*Your goal*
Begin at the top of the records below and return each line exactly through the line with "Task: Click the SI-Rank help question mark". Skip pictures.

-- -- --

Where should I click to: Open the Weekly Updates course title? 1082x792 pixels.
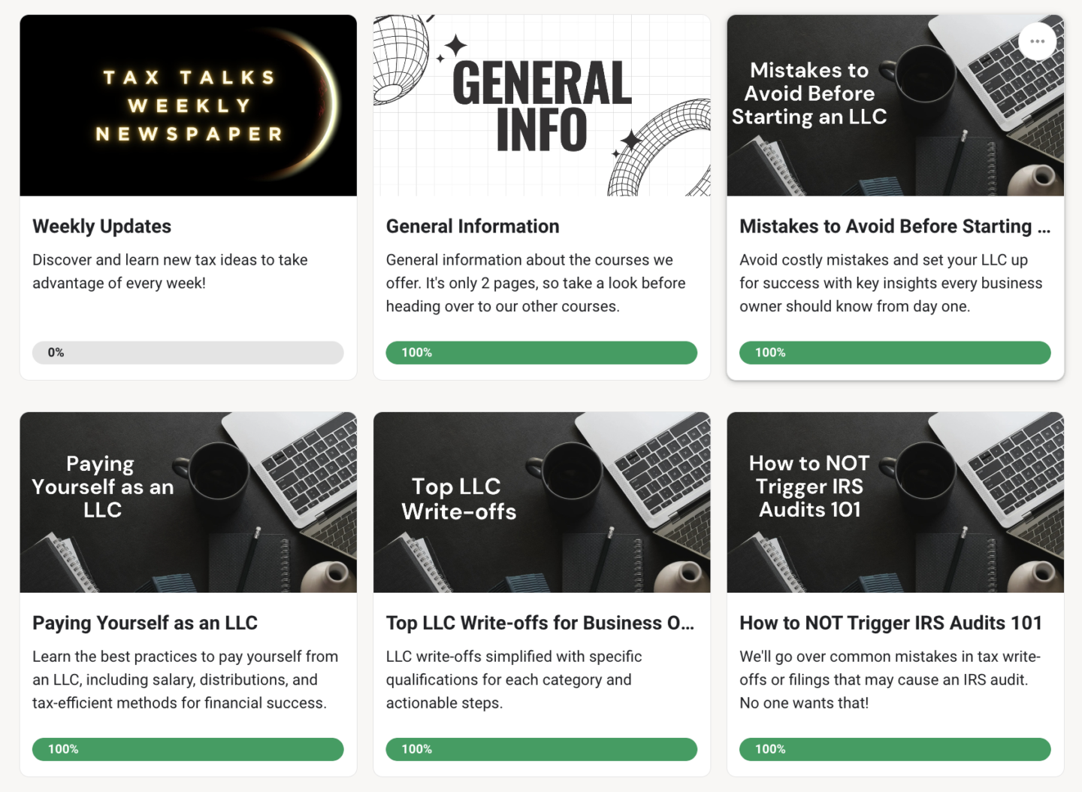[x=102, y=226]
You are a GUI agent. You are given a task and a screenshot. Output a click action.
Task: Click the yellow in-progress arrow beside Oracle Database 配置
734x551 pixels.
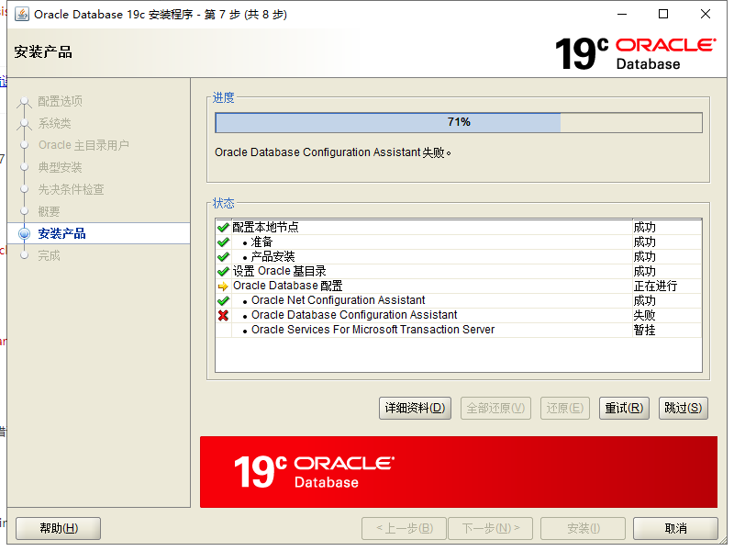[x=224, y=286]
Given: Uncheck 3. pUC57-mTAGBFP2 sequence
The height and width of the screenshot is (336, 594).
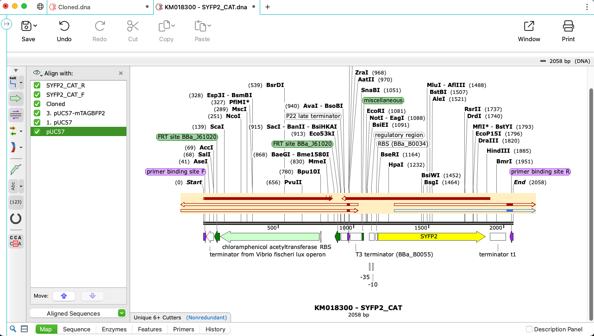Looking at the screenshot, I should coord(38,113).
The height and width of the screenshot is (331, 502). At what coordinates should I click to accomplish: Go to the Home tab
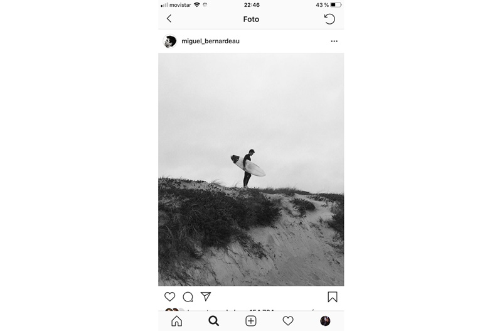tap(177, 321)
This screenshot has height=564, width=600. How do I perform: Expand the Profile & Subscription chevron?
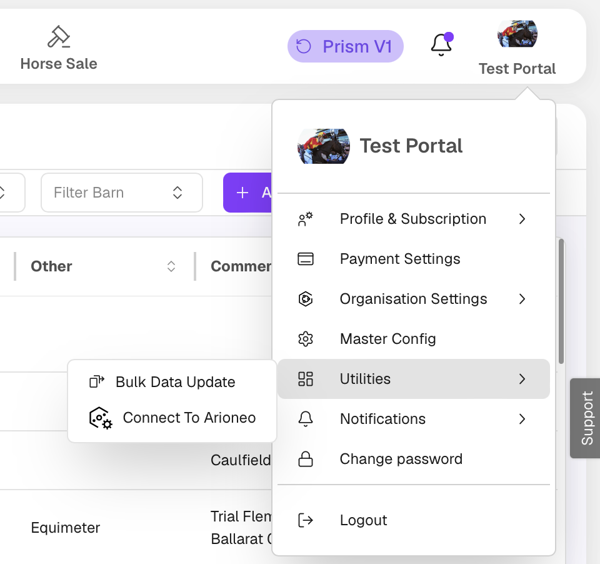(x=522, y=219)
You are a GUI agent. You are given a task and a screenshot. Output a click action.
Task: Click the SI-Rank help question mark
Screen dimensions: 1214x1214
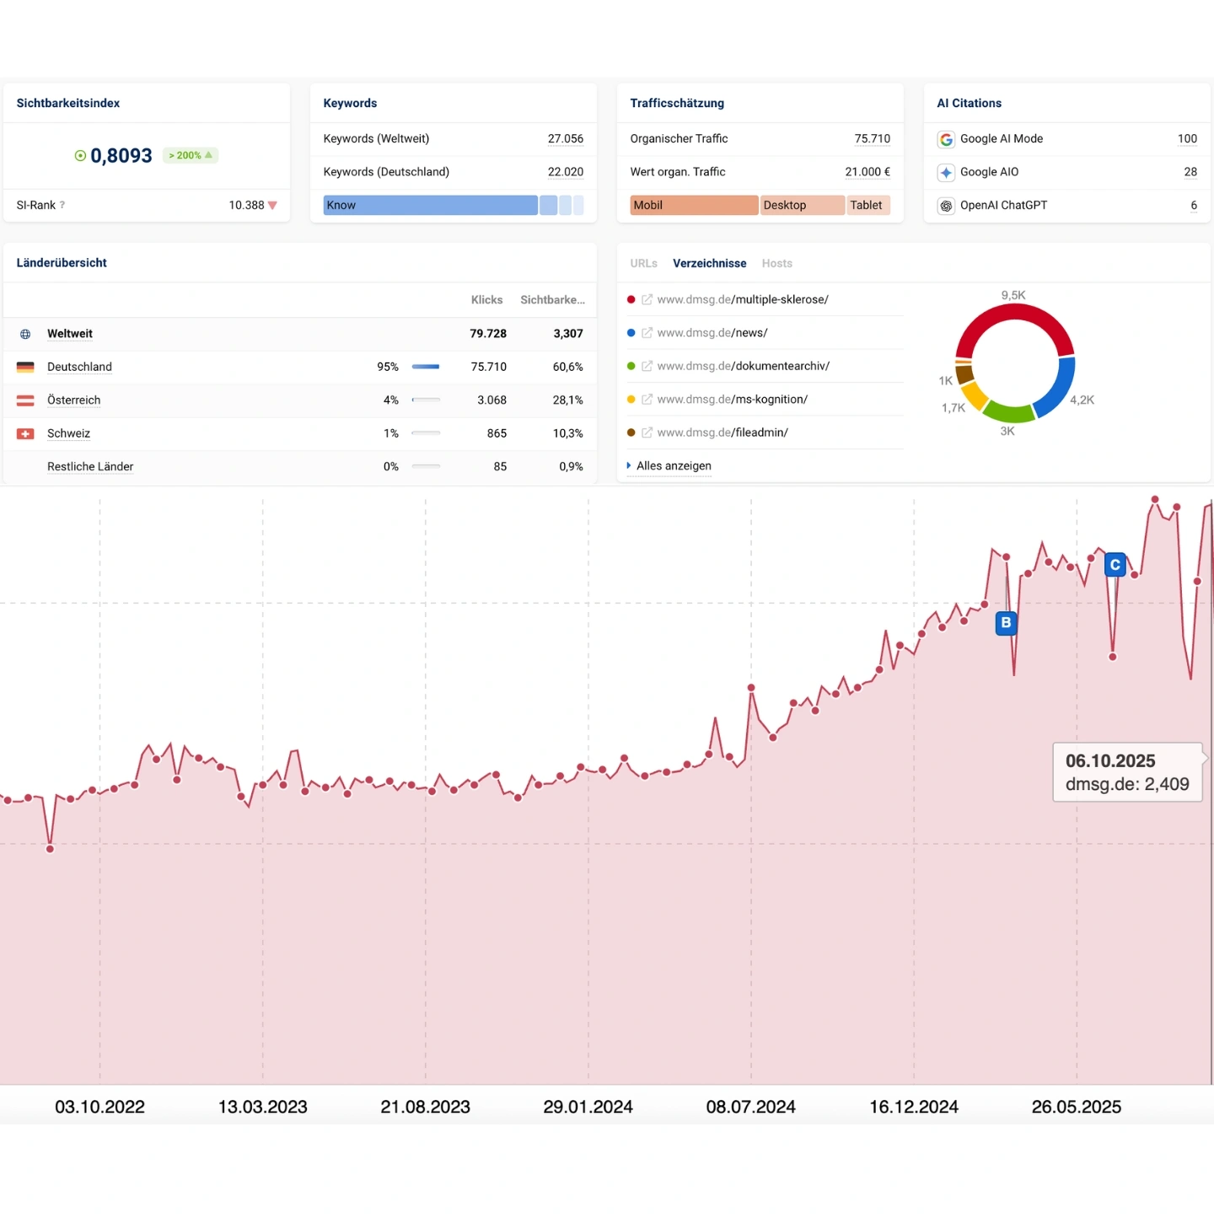(x=62, y=205)

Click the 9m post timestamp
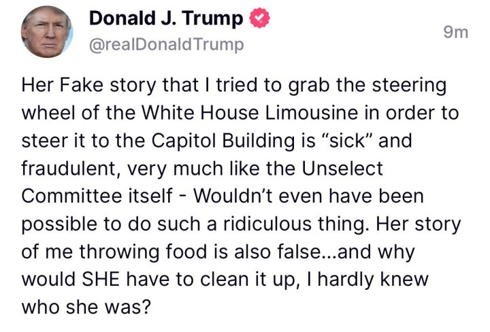[456, 32]
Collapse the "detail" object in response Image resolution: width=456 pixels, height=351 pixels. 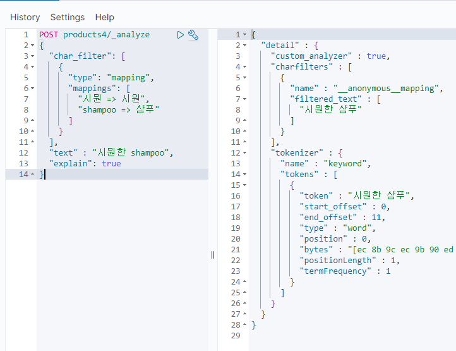pyautogui.click(x=244, y=46)
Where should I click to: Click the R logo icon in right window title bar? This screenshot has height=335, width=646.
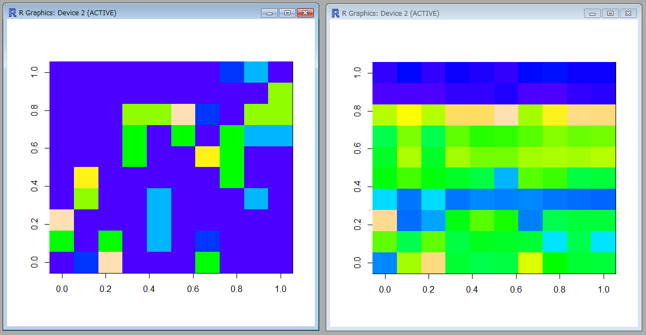point(336,13)
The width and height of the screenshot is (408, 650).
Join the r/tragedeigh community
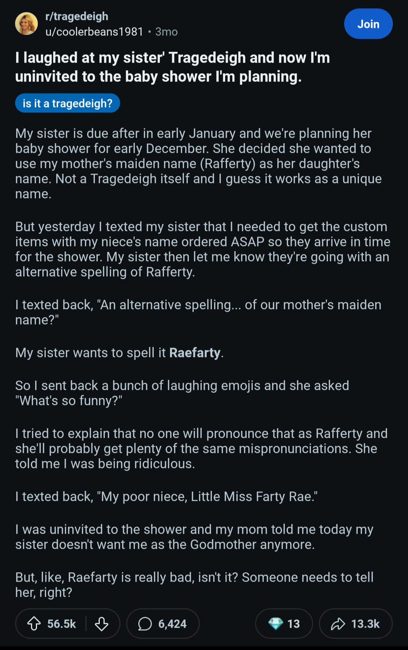click(x=368, y=24)
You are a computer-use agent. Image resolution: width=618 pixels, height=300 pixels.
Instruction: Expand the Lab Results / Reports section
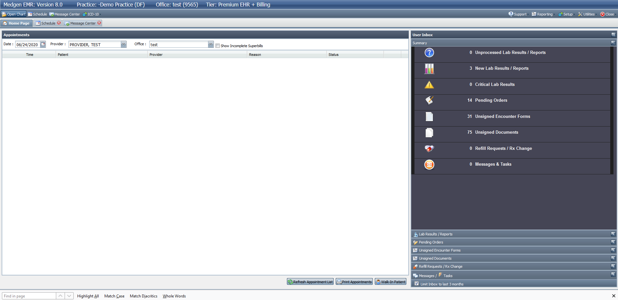(x=613, y=234)
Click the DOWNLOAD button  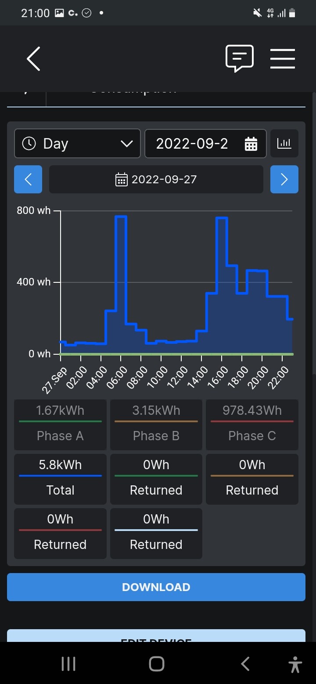click(156, 587)
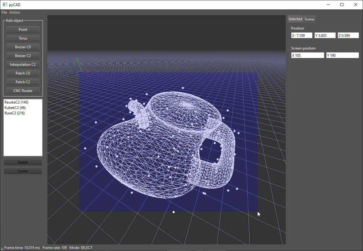363x251 pixels.
Task: Delete the selected object
Action: (23, 162)
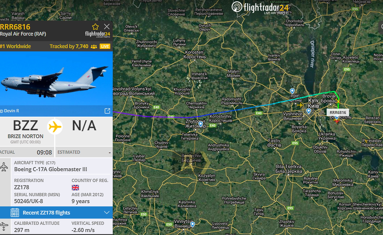Click the yellow aircraft icon west of Kyiv
Screen dimensions: 383x235
[300, 105]
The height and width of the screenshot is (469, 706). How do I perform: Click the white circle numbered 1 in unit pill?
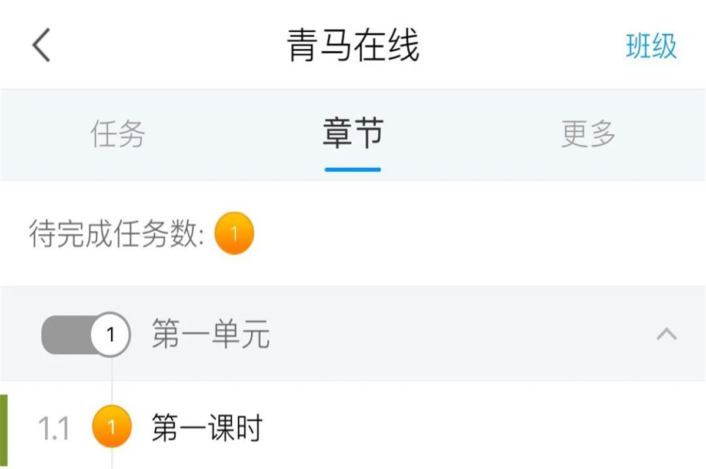(x=111, y=335)
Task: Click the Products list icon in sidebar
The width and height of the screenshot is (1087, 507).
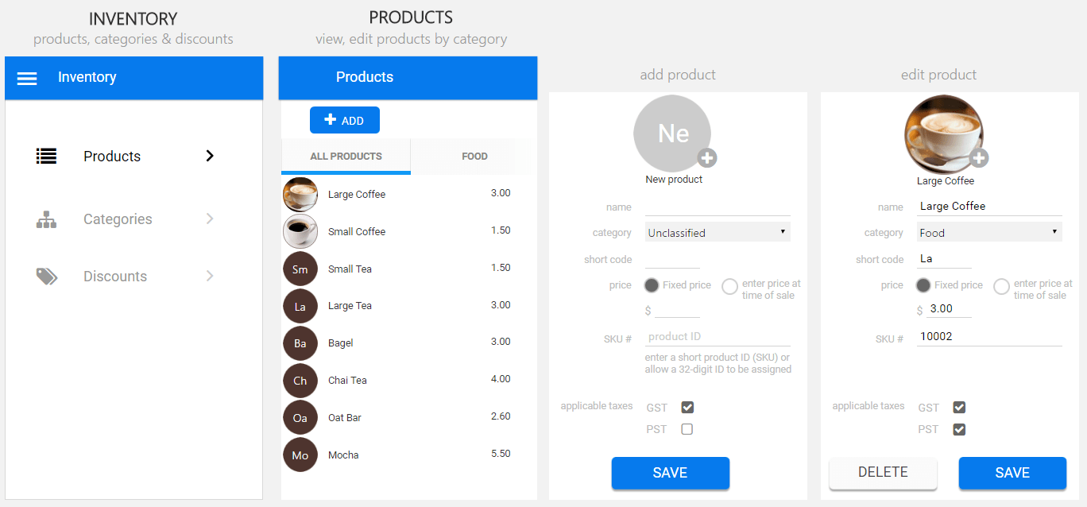Action: coord(46,157)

-- -- --

*Task response*
Where should I click to: Open the Weekly Updates course title? 1082x792 pixels.
[x=102, y=226]
You are a GUI agent. You are given a task and a screenshot. Output a click action.
Task: Click the yellow in-progress arrow beside Oracle Database 配置
734x551 pixels.
[x=224, y=286]
Given: Uncheck 3. pUC57-mTAGBFP2 sequence
The height and width of the screenshot is (336, 594).
Looking at the screenshot, I should coord(38,113).
The height and width of the screenshot is (331, 502). At what coordinates should I click to accomplish: Go to the Home tab
tap(177, 321)
This screenshot has height=564, width=600. How do I perform: Expand the Profile & Subscription chevron?
(x=522, y=219)
You are a GUI agent. You are given a task and a screenshot. Output a click action.
Task: Click the SI-Rank help question mark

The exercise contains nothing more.